Women from India and Pakistan Appeal to our Governments to support Afghan women and protect their rights at the ‘intra Afghan talks in Doha so as to build a stable peace in Afghanistan and for all of us in the region.

We, women from India and Pakistan appeal to our governments seated as influential participant/observers around the crucial intra-Afghan peace talks in Doha to honour their national and international obligations and support Afghan women and their rights. Building sustainable peace demands inclusivity. The desires, hopes and hard-won rights of the women of Afghanistan as determined by them, need to be respected and safeguarded. They have the greatest stake in ensuring that peace endures. Peace with Afghan women incorporating their needs and perspectives is a necessity for a stable peace.

We women of India and Pakistan have a direct stake in durable peace with justice and respect for human rights in Afghanistan. Instability in Afghanistan will directly affect Pakistan and India: widen the space for extremists to misuse ethnic, religious and linguistic differences to create division and conflict within our countries and between our countries. Conflict and suppression of human rights will propel masses of people to flee across borders and produce humanitarian and human rights crisis in the region. Instability will recreate the conditions for geo-strategic global interests to exacerbate tensions in South Asia. Such escalation of tension and violence will lead to increasing militarisation our societies and economies and and challenge our democratic governance structures.

We share with our Afghan sisters the anxiety that these conditions will strengthen the already prevalent hyper masculine militarist (misogynist) patriarchal culture that is undermining respect for human rights and in particular women’s rights in the countries of the region. It is distorting our development priorities especially at a time when our countries are confronting the unprecedented public health crisis of the Covid 19 pandemic. We women recognise the value and imperative of working regionally across borders for the rights based development of our region but intensifying conflict and instability will destroy that possibility and necessity.

Our governments recognise gender equality as an important instrument for economic growth and women’s empowerment, and it sits high on Pakistan and India’s domestic and international development agenda. Within our countries women’s struggles for rights have achieved important institutional capacities, arrangements and laws for ensuring gender equality. Constitutional guarantees provide for equal rights and opportunity, prohibit gender discrimination and enable affirmative action in the form of quotas. Also Pakistan and India have obligations on achieving gender equality under international treaty bodies and normative frameworks - CEDAW, Beijing Platform for Action, UNSC 1325+ and Child Rights Convention. These obligations are both inward and outward looking.

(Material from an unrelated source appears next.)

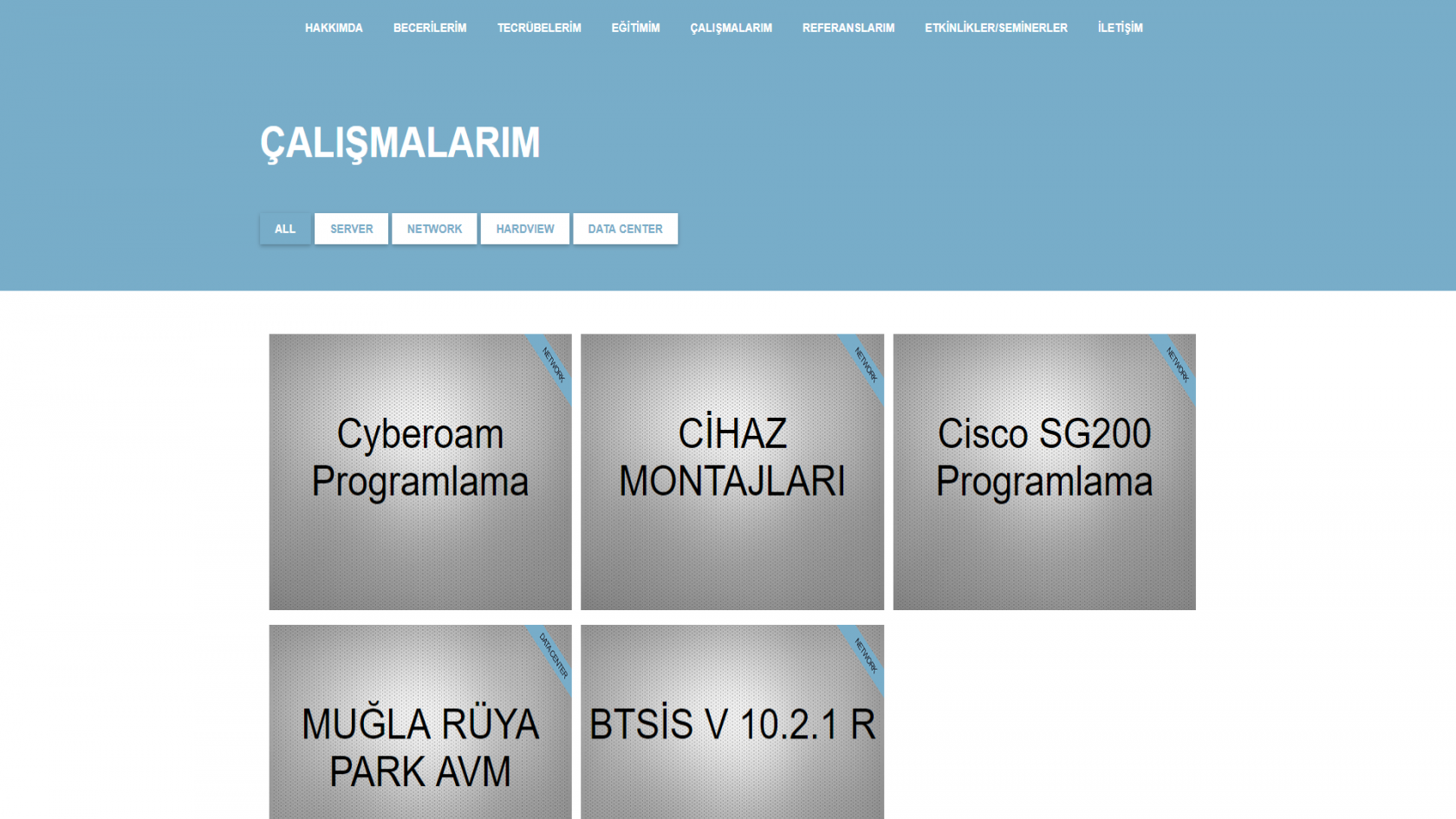This screenshot has width=1456, height=819.
Task: Click NETWORK ribbon on Cisco SG200 tile
Action: pos(1178,365)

We women of Pakistan and India expect our foreign policies to reflect our constitutional values and our national and international commitments to women’s rights and human rights

Accordingly we recognise with appreciation India Foreign Minister Jaishankar’s recent reiteration of India’s support for women’s rights and minority rights in Afghanistan on the occasion of the Doha talks. It follows upon the emphasis on gender equality in India’s official development assistance in Afghanistan. India’s former Ambassador in Afghanistan, Jayant Prasad iterated the importance of empowering women as agents of stability and progress. “For the consolidation of peace, women have a key role in ensuring that the process of reconstruction is not disrupted and the positive transition, currently underway, is not reversed. In most post-conflict situations, and Afghanistan is no exception to this general trend, women’s active and constructive role as potential peace builders tends to be overlooked†(Seminar Magazine 2011).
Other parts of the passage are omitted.